Stored records:
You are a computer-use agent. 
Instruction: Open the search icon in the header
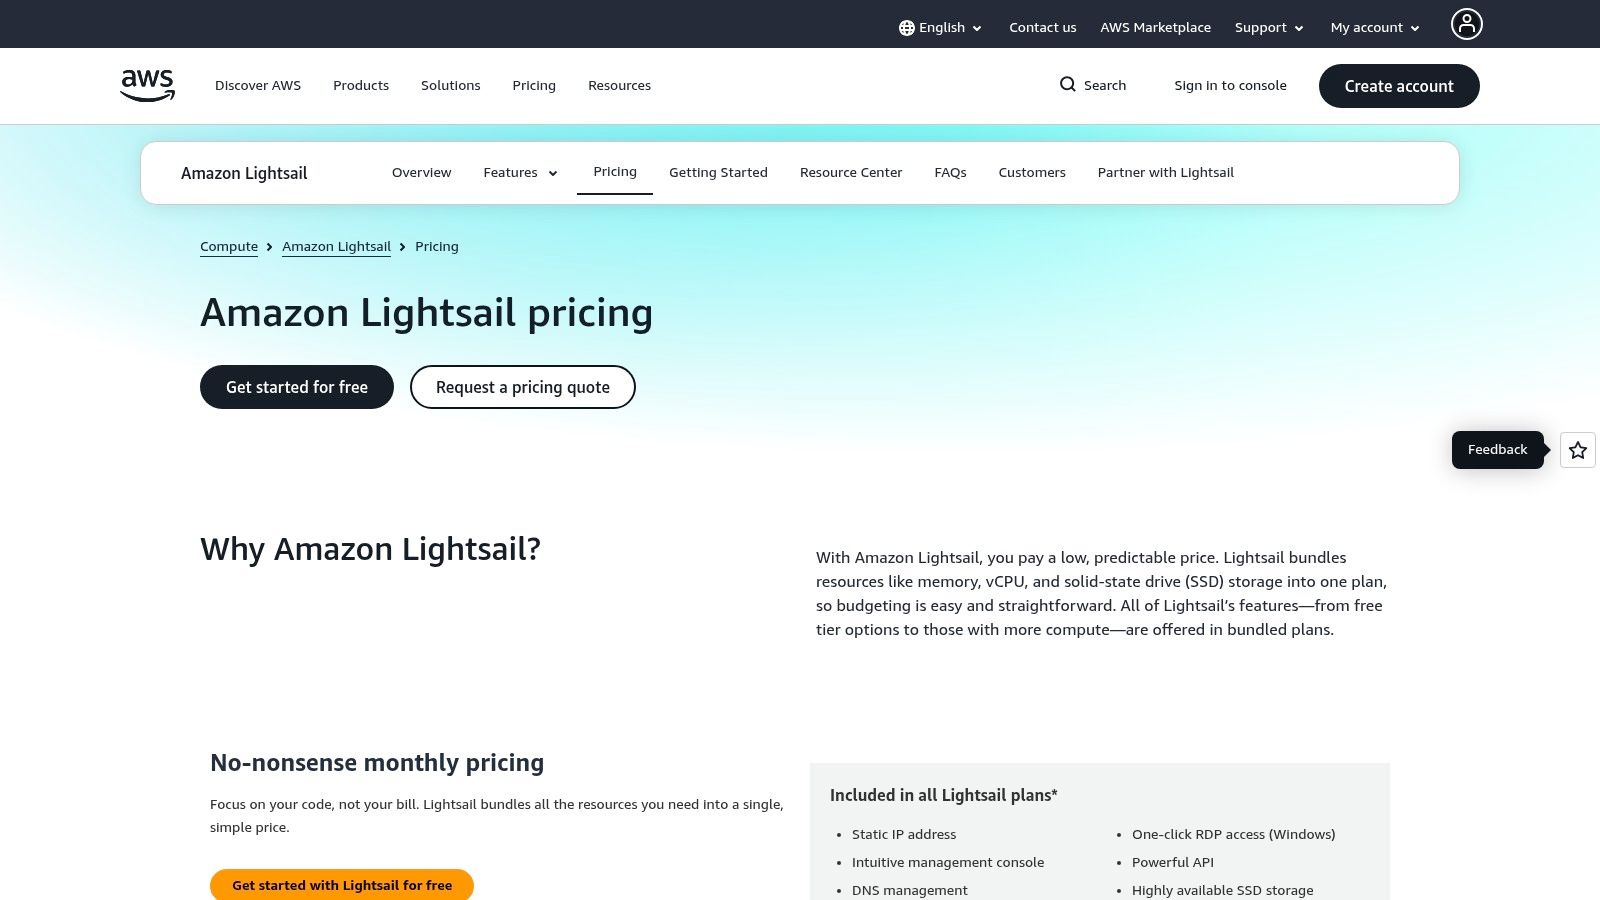click(x=1068, y=85)
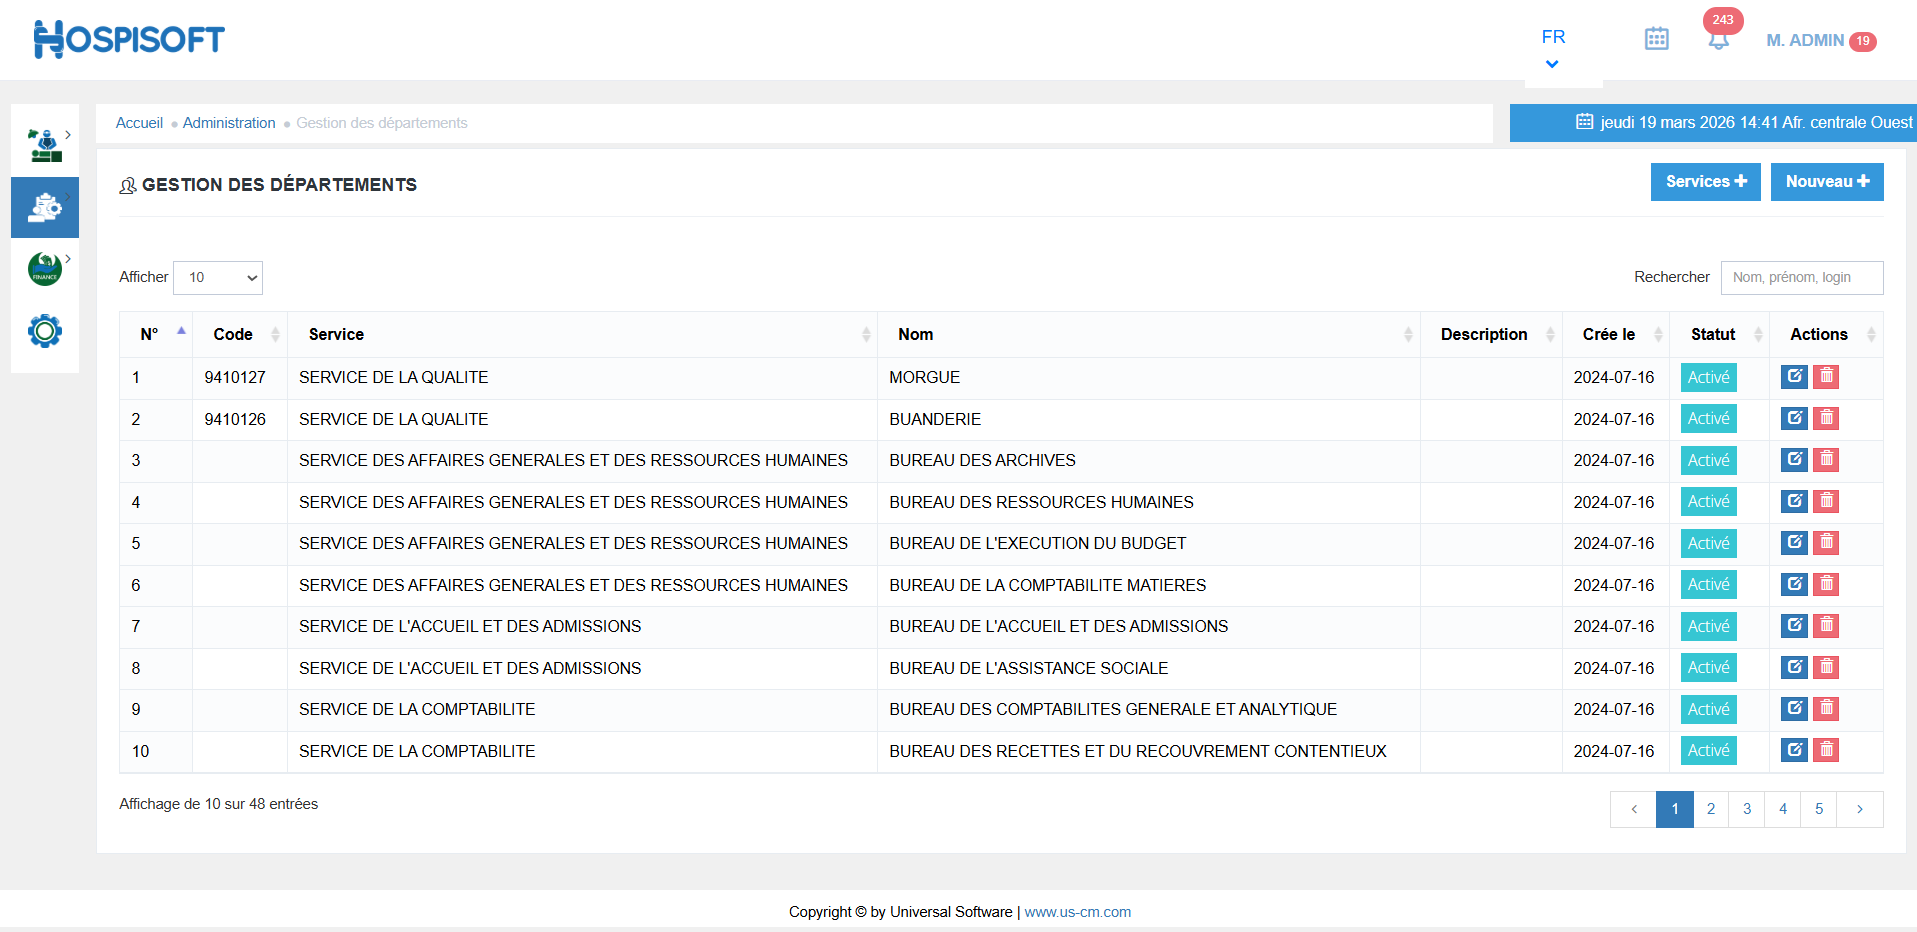Open the calendar icon in header
The image size is (1917, 932).
(x=1656, y=39)
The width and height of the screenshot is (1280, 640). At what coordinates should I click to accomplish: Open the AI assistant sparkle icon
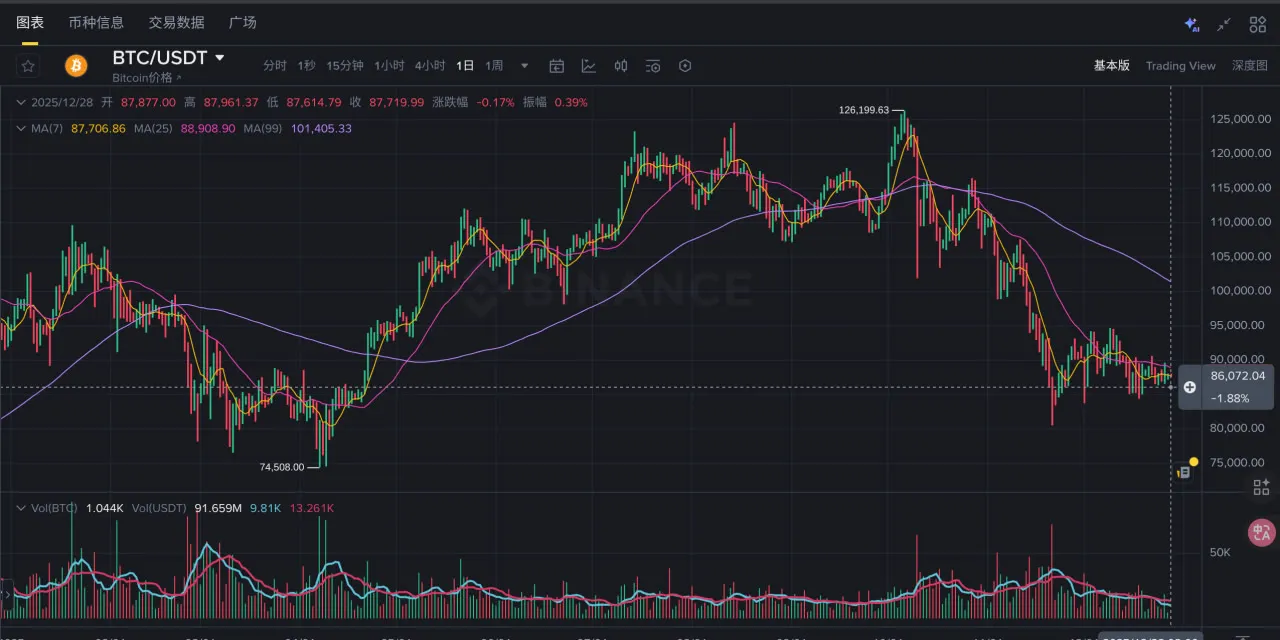point(1191,24)
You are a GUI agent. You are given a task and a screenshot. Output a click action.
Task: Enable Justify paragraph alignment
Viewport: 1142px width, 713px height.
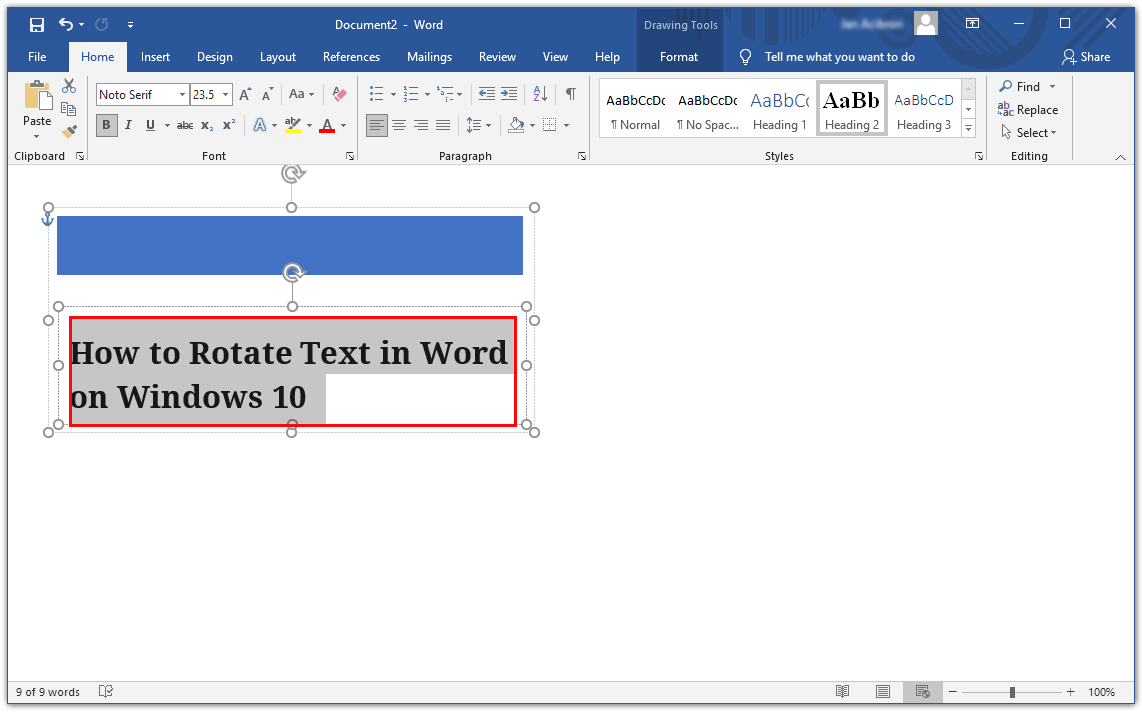[x=443, y=125]
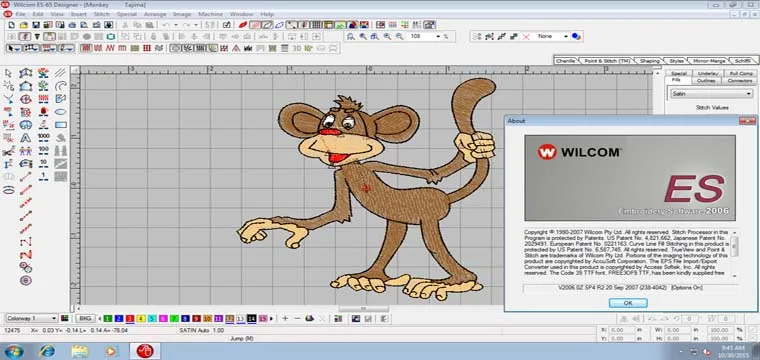
Task: Switch to the Outlines tab
Action: point(706,80)
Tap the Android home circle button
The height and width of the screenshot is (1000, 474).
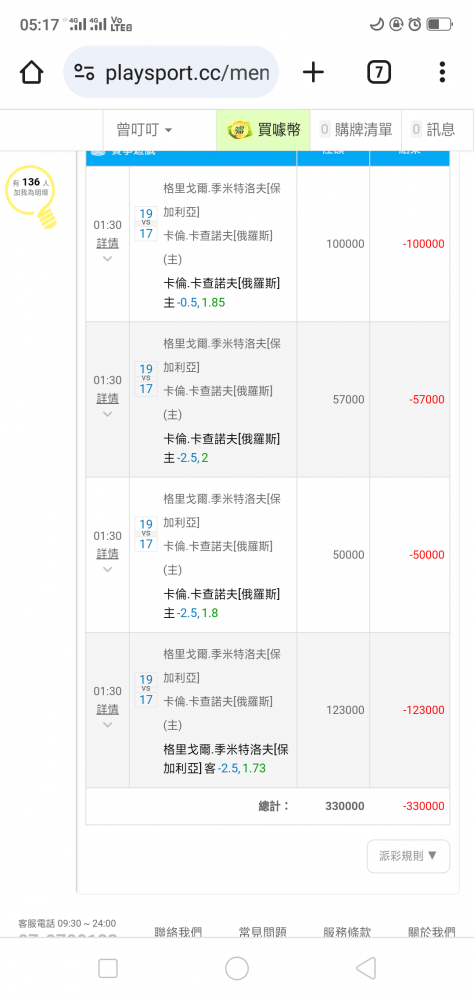pos(237,968)
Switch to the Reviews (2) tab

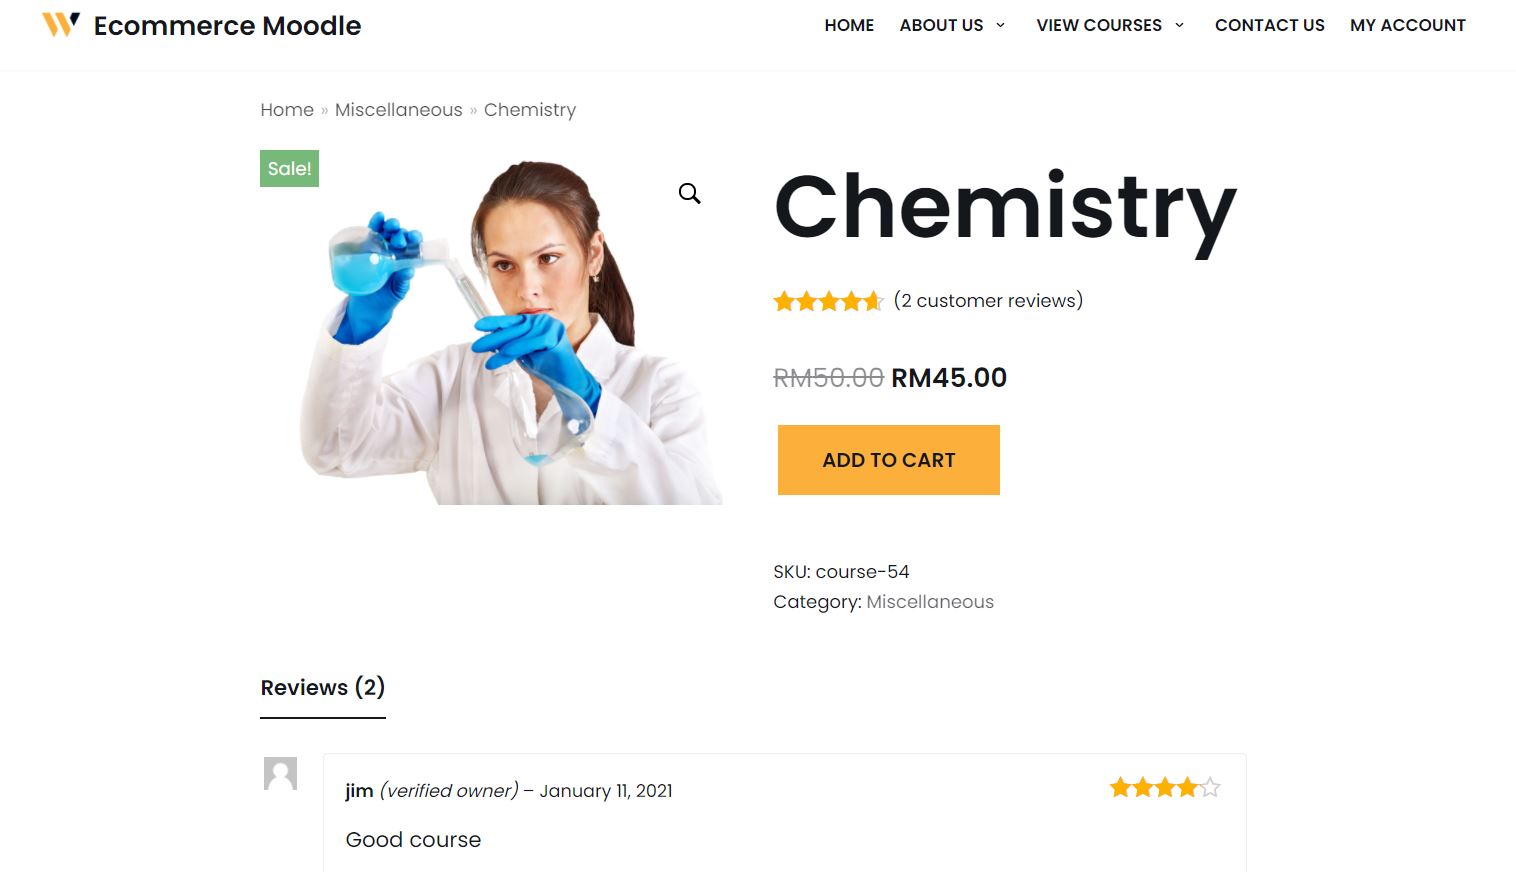pyautogui.click(x=322, y=688)
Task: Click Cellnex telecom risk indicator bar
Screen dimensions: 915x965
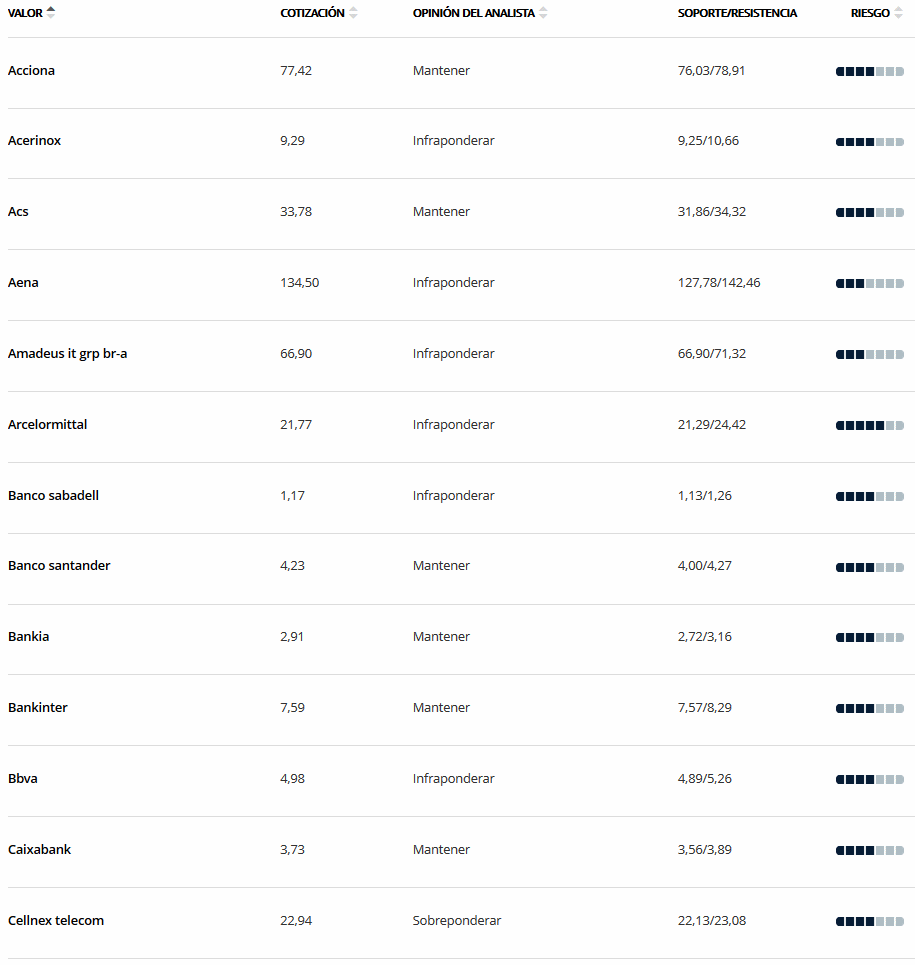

▸ **AIM OF THE TASK**
Write every record out again exactly, omitting the pictures they hold.

▸ **RESPONSE BELOW**
You are a computer-use agent. 
Instruction: Open the search icon in the header
click(x=1068, y=85)
Open the calendar icon in header
The image size is (1917, 932).
(x=1656, y=39)
The width and height of the screenshot is (1280, 640). At what coordinates should I click to accomplish: Open the AI assistant sparkle icon
point(1191,24)
You are a GUI agent. You are given a task and a screenshot. Output a click action.
Task: Enable Justify paragraph alignment
Viewport: 1142px width, 713px height.
[x=443, y=125]
Task: Switch to the Outlines tab
Action: point(706,80)
Tap the Android home circle button
The height and width of the screenshot is (1000, 474).
pos(237,968)
Switch to the Reviews (2) tab

pyautogui.click(x=322, y=688)
Task: Click Cellnex telecom risk indicator bar
Screen dimensions: 915x965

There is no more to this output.